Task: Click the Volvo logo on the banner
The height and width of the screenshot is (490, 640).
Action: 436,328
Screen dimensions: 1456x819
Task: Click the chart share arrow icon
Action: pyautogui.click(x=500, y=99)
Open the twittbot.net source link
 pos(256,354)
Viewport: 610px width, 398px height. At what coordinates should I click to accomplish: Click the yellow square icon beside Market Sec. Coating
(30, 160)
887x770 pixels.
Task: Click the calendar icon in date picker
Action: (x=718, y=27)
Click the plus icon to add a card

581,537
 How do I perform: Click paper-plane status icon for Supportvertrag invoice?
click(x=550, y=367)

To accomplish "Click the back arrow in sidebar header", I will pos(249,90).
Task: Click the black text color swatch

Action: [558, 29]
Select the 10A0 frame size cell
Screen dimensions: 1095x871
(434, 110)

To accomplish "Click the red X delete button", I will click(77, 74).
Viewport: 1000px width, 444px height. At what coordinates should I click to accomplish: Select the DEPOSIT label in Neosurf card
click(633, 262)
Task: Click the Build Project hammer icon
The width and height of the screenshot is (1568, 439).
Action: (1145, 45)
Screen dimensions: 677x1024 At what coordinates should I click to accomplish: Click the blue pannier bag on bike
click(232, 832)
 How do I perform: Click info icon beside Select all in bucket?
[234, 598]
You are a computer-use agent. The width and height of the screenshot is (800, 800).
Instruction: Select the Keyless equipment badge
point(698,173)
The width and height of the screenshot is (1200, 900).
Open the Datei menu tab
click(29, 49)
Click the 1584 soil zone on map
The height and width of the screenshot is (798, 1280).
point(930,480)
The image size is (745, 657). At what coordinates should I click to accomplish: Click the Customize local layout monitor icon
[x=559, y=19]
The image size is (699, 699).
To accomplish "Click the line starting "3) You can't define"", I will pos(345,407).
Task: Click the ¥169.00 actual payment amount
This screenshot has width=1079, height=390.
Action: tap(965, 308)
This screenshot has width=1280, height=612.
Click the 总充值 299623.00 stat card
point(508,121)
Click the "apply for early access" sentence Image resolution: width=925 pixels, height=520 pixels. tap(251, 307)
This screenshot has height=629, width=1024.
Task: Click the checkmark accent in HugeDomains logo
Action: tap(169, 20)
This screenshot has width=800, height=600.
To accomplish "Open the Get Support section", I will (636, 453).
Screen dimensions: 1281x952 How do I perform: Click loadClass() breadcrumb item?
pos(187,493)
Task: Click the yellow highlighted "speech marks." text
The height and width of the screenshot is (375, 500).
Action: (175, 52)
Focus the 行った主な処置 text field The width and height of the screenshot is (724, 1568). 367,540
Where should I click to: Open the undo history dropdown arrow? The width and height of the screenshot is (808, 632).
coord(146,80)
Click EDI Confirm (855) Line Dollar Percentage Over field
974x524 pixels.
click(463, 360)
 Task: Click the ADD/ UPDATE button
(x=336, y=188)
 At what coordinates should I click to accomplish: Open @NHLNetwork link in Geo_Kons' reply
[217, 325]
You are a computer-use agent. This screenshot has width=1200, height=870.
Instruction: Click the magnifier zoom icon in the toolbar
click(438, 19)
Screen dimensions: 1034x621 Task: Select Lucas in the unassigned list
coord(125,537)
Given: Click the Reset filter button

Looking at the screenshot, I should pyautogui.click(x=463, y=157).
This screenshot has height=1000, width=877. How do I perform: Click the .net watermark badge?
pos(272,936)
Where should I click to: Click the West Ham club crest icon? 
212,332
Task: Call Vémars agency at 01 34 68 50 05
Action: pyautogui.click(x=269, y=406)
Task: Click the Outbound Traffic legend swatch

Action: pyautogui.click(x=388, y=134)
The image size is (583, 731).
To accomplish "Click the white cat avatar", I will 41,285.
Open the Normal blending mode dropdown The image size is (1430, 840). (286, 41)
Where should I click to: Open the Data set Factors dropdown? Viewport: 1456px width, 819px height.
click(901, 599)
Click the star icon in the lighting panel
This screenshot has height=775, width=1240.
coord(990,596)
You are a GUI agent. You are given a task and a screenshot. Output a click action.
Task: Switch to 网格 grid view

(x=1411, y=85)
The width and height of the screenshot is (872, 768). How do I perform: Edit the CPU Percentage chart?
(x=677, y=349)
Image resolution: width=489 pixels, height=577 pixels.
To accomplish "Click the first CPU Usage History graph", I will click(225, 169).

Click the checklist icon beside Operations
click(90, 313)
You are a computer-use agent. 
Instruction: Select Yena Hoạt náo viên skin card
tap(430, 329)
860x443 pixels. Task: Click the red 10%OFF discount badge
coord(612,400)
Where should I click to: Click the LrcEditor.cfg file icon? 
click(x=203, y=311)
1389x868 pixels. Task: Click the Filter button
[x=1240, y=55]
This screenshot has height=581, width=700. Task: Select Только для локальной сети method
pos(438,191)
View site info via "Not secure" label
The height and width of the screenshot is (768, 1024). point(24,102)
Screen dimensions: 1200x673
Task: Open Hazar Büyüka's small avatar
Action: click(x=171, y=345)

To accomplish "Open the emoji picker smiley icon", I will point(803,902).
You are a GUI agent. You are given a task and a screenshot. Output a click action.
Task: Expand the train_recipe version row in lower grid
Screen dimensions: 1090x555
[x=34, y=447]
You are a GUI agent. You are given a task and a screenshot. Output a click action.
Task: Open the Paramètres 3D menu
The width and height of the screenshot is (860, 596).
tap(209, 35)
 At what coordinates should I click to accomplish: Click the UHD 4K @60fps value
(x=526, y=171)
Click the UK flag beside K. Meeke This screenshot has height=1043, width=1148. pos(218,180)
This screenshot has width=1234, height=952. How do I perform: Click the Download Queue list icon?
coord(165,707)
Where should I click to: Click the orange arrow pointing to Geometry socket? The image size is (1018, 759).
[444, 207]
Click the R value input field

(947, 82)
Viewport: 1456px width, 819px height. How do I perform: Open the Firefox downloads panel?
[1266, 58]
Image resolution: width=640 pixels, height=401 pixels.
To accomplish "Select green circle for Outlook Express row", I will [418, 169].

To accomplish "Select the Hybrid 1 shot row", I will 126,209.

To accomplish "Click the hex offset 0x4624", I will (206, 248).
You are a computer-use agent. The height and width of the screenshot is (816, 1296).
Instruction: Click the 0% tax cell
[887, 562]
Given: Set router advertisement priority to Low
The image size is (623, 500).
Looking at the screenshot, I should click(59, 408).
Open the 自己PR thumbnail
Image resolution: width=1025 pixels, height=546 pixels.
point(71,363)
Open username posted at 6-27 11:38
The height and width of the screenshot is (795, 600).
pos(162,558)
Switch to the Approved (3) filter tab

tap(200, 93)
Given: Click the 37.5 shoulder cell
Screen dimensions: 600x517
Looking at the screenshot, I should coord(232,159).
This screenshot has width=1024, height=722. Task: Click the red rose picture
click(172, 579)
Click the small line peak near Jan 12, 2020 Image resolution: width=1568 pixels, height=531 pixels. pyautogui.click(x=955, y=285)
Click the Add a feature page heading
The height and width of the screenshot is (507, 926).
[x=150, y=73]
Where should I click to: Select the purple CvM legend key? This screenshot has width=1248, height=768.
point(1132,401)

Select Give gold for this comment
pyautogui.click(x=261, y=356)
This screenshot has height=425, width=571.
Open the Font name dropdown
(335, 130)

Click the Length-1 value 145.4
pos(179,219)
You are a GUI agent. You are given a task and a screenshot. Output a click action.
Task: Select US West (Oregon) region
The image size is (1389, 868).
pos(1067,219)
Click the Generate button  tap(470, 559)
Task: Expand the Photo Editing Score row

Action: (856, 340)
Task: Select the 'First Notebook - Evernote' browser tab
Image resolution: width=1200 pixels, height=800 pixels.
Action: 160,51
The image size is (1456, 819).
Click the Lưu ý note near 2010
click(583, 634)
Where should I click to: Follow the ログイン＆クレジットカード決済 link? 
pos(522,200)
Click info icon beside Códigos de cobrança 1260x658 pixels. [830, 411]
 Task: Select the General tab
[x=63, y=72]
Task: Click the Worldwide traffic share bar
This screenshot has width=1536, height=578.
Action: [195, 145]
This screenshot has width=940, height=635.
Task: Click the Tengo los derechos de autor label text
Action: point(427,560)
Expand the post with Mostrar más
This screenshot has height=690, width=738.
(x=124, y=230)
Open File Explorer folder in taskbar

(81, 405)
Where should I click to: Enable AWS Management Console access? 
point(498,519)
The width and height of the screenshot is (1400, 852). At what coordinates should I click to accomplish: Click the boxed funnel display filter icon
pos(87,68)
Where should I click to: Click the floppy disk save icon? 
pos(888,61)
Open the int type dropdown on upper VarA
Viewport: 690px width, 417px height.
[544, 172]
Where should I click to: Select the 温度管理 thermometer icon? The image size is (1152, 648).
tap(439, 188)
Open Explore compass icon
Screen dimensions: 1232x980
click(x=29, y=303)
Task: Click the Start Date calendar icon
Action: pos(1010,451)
================================
## Set exercise
Can you duplicate everything in the listing from the line containing "The image size is (583, 731)." down to the line containing "Open the Normal", keeping each line exactly as it appears?

## Solution to the problem
The image size is (583, 731).
To accomplish "Click the white cat avatar", I will 41,285.
Open the Normal blending mode dropdown The image size is (1430, 840). (286, 41)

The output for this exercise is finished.